Resolute currently works only in Ethiopia. Ethiopia’s hospitals embody the tenacity and adaptability of health care workers in the country.  Ethiopia’s population stands at 105 million. When Resolute Health (formerly SAO) began its mission trips to Addis Ababa in 2008, the population was about 80 million. With this considerable growth, the government and partner groups have made massive progress in treating patients and working to build a health care system that is sustainable in the long run.

However, the country’s rapid growth has naturally led to a great strain on hospitals—both their infrastructure and their workers. That patient load is made more difficult due to outdated infrastructure and equipment in many buildings of our partner hospitals.

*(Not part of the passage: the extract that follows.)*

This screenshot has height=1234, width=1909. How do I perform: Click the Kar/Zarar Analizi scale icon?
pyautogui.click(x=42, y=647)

Since Resolute Health first arrived in 2008, our partner hospitals’ quality of care, equipment, training, and buildings have improved measurably. However, as Ethiopia’s population booms, the facilities still face many challenges.

I’m forced to see 40–45 patients in one afternoon. You can imagine the quality of care that I’m giving

- Dr. Abebe Bekele, a thoracic surgeon at one of our partner hospitals. He is one of only a handful of thoracic surgeons in all of Ethiopia.

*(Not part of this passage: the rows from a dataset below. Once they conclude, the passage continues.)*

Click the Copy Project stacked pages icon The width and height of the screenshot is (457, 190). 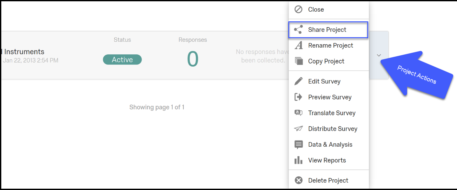tap(298, 61)
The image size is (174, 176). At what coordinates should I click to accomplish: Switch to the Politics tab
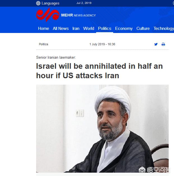[105, 28]
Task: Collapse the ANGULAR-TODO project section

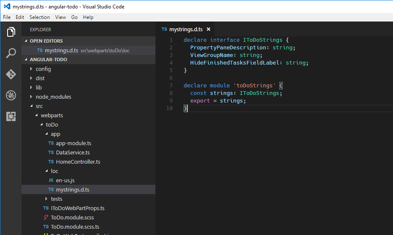Action: click(26, 59)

When Resolute Health arrived in 2008, there was no epidural service for patients in labor in the hospital, or anywhere in the entire country. There are relatively few specialists in key fields. As of 2012, for example, only 19 anesthesiologists were working in all of Ethiopia. That’s compared to [around 100] at Swedish Hospital in Seattle alone, one of our partner hospitals.  In turn, there are staggering patient loads for each physician, such as those faced by Dr. Bekele. WIth Ethiopia’s population booming at one of the world’s highest rates, the problem continues.

For many hours of the day, the medical staff faces a never-ending succession of triage efforts. They must try to identify patients with the most pressing needs and address them the best they can. There is little time for coordination or planning. With so little free time, medical students and residents often cannot receive trainings on key procedures.

Facing a hectic environment, the key medical personnel in our partner hospitals are often too strapped to perform or receive key training in certain medical specialties and practices. The personnel also work in the face of inadequate equipment and facilities.


Old buildings, infrastructure, Equipment

One of our partner hospitals was built more than 40 years ago. Back then, the hospital had a functional water supply system with hot and cold water and drainage. It also had a central oxygen system, a central suction system and many other hallmarks of a well-equipped medical facility. Today, all of these critical systems are in disrepair and largely nonfunctional. Among the problems: frequent power outages.

In fact, this is common to many of our partner hospitals’. Most of the hospital’s operating rooms have few, if any, electrical outlets and inadequate lighting, meaning that even if they obtain much-needed equipment it often has no way to power it.

When Resolute Health first arrived in Ethiopian hospitals, the volunteers found numerous rooms overflowing with broken donated equipment and obsolete supplies. There were shortages of everything from operating room tables to patient monitors. Of particular concern to [Resolute Health]: there were only two dated and barely functioning ventilators in the hospital, and virtually all of the existing anesthesia equipment was in major disrepair.